High Court gives short shrift to request for stay of injunction for rebranding

Combe International LLC has marketed and sold non-prescription female intimate healthcare products under the VAGISIL brand in the United Kingdom (via its subsidiary, Combe International Limited) since 1984. Combe also owns various UK trademark registrations for VAGISIL in Classes 3 and 5 for medicated and non-medicated sanitary preparations.

The defendant, Dr August Wolff Gmbh & Co Kg Arzneimittel a German pharmaceutical company, launched its range of female intimate healthcare products under the name VAGISAN in Germany in the early 2000s, and in the United Kingdom from February 2013. In 2012 the parties entered into coexistence negotiations relating to the registration and use of the VAGISAN and VAGISIL names in various territories, including the United Kingdom, following Wolff’s application for trademark protection for the mark VAGISAN. However, they failed to reach an agreement and Combe issued proceedings against Wollf in various jurisdictions. The present action concerns proceedings commenced in the High Court of England & Wales by Combe on the basis of (among others) likelihood of confusion under Section 10(2) of the Trademarks Act 1994.

Records taken from a dataset
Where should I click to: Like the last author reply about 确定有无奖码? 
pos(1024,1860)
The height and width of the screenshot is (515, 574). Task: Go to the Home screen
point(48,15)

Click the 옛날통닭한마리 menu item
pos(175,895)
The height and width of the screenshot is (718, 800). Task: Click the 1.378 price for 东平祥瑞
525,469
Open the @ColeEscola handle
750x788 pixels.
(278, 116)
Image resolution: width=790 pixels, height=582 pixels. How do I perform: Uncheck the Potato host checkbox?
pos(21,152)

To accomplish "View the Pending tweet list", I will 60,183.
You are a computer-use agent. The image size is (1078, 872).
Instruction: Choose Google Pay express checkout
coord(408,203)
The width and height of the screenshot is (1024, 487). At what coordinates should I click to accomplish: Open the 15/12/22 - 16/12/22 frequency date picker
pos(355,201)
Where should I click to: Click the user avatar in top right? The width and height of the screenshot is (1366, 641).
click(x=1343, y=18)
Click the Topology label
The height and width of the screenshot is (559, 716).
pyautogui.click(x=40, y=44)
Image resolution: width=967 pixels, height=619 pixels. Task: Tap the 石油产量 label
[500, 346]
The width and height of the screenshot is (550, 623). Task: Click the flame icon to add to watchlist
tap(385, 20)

Work to complete:
(a) According to the article on the VAGISIL and VAGISAN dispute, on what legal basis did Combe bring its action in the High Court of England & Wales? Answer in one to three sentences.
(b) Go on with the article on the VAGISIL and VAGISAN dispute from the point where it stops.
The material plays no part in what is asked here.

Exercise answers:
(a) Combe brought the action on the basis of likelihood of confusion under Section 10(2) of the Trademarks Act 1994. The article notes that this was one of several grounds.

(b)
Combe’s claim was upheld in December 2021 by the High Court on the basis that:

  • the relevant consumer has a spectrum of attentiveness within the arena of healthcare (or quasi-healthcare) products. In this instance, the consumer was likely to have a low level of attention when purchasing the goods as they were unlikely to linger when making the purchasing decision;
  • the marks VAGISIL and VAGISAN were visually and phonetically highly similar; and
  •  the goods at issue were identical.

Notably, whilst the judge, Mr Justice Johnson, accepted Wolff’s argument that the ‘vagi/vagis’ element of the marks was a descriptive or signposting term, it did not follow that VAGISIL had only a low level of distinctiveness at the date of Wolff’s launch of VAGISAN in the United Kingdom. By that stage, the mark had acquired enhanced distinctiveness as a result of Combe’s use and its position in the UK market. The judge also considered evidence of actual confusion submitted by Combe, which included evidence that Wolff’s advertising campaigns had led to increased sales of Combe’s VAGISIL products via the halo effect and evidence of direct confusion between the brands on Twitter.

Wolff sought to rely on a number of defences, including:

  • acquiescence (Section 48 of the Trademarks Act);
  • descriptiveness of the element VAGI (Section 11(2)(b));
  • use of a later-filed trademark (Section 11(1)); and
  • honest concurrent use (Section 11(2)(b)).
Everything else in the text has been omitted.